**BRIEF**
In the records below, repeat word for word only the lines starting at the one that contains "Image resolution: width=523" and ending at the one that contains "Task: Select Supply Chain Sample report", pictures excluded.

**DATA IN THIS EXERCISE**
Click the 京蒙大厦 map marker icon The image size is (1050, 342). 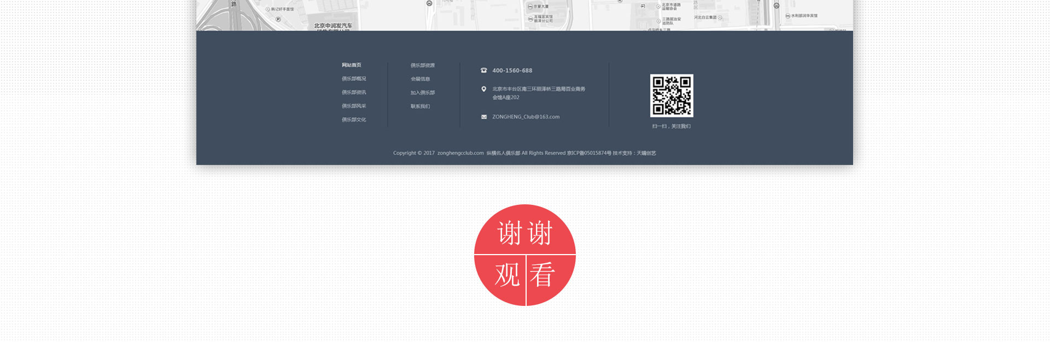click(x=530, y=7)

...

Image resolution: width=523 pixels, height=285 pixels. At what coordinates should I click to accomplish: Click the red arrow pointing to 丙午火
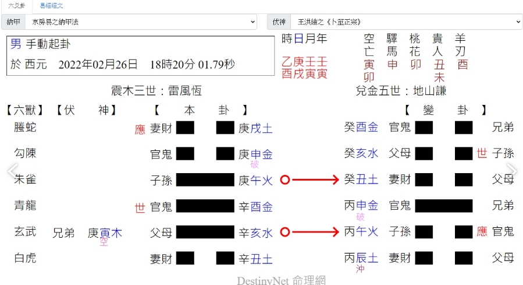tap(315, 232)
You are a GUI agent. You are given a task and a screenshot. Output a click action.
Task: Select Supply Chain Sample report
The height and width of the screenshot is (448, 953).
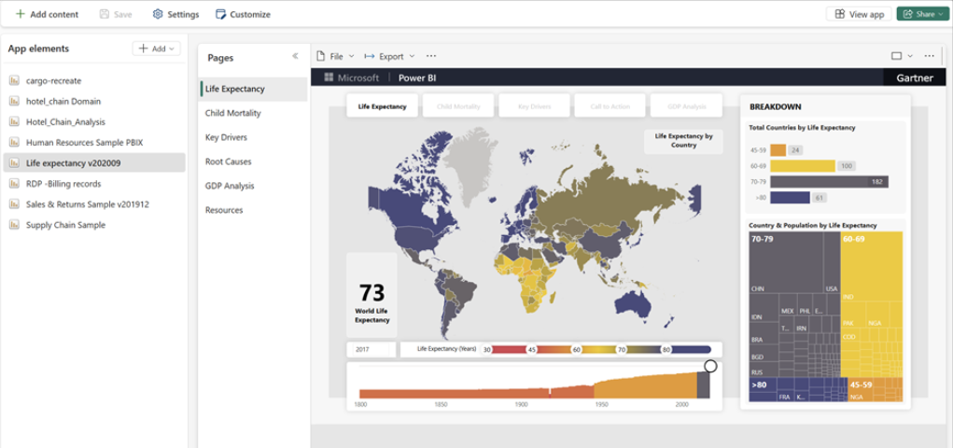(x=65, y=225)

**COMPLETED EXERCISE**
Image resolution: width=523 pixels, height=285 pixels. At what coordinates should I click to accomplish: Click the red arrow pointing to 丙午火
tap(315, 232)
You are a GUI agent. You are given a task and a screenshot. Output a click action.
Task: Select Supply Chain Sample report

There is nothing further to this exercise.